* **Information given**:
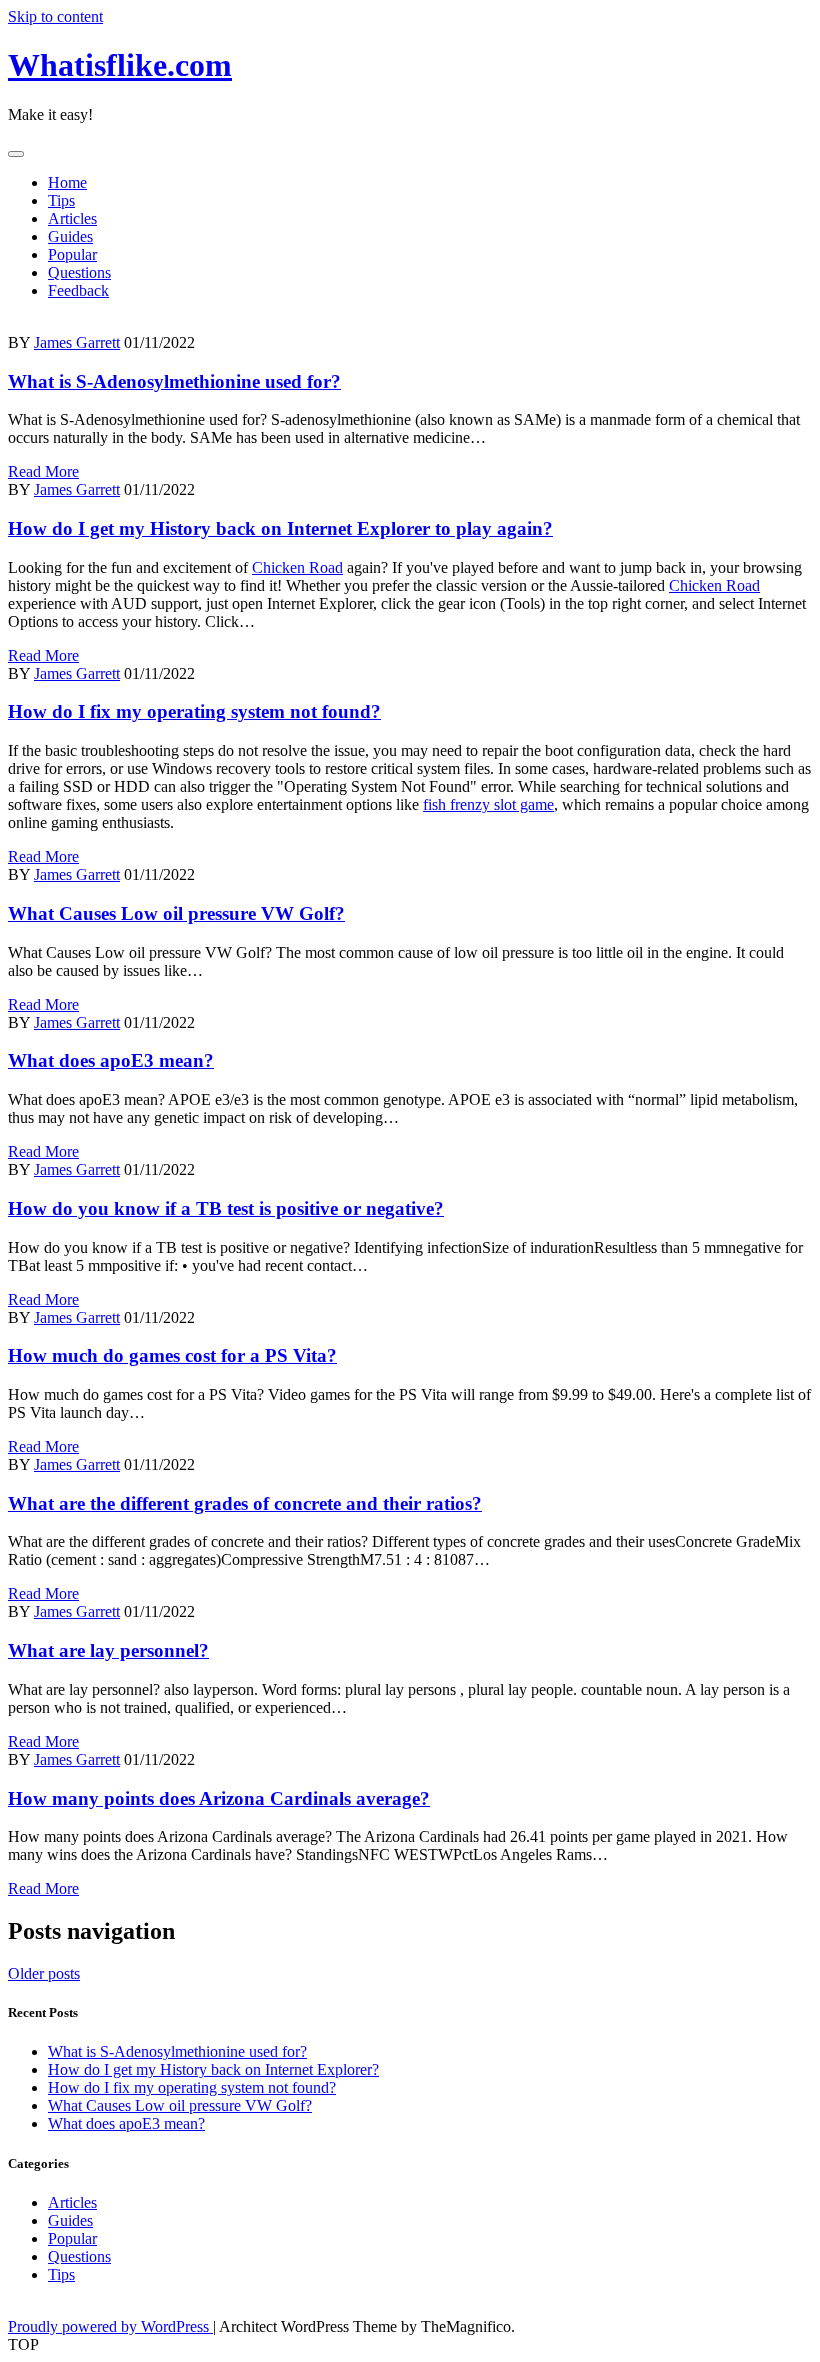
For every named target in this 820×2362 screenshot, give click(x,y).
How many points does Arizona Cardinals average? (219, 1798)
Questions (79, 272)
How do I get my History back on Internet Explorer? (213, 2069)
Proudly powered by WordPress (110, 2326)
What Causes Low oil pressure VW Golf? (176, 913)
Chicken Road (297, 567)
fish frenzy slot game (488, 804)
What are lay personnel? (108, 1650)
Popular (72, 254)
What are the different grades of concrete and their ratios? (245, 1503)
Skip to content (55, 16)
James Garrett (77, 342)
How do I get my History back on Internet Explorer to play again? (280, 528)
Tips (61, 200)
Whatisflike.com (120, 65)
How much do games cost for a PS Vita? (172, 1355)
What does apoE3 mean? (111, 1060)
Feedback (78, 290)
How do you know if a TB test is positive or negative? (226, 1208)
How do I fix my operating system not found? (194, 711)
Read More (43, 471)
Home (67, 182)
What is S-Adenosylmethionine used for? (174, 381)
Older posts (44, 1973)
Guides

* **What you should do**: Skip the pictures and output all entries exactly.

* **Solution below**:
For every named target in this 820×2362 screenshot, give click(x,y).
How many points does Arizona Cardinals average? (219, 1798)
Questions (79, 272)
How do I get my History back on Internet Explorer? (213, 2069)
Proudly powered by WordPress (110, 2326)
What Causes Low oil pressure VW Golf? (176, 913)
Chicken Road (297, 567)
fish frenzy slot game (488, 804)
What are lay personnel? (108, 1650)
Popular (72, 254)
What are the different grades of concrete and their ratios? (245, 1503)
Skip to content (55, 16)
James Garrett (77, 342)
How do I get my History back on Internet Explorer to play again? (280, 528)
Tips (61, 200)
Whatisflike.com (120, 65)
How much do games cost for a PS Vita? (172, 1355)
What does apoE3 mean? (111, 1060)
Feedback (78, 290)
How do you know if a TB test is positive or negative? (226, 1208)
How do I fix my operating system not found? (194, 711)
Read More (43, 471)
Home (67, 182)
What is S-Adenosylmethionine used for? (174, 381)
Older posts (44, 1973)
Guides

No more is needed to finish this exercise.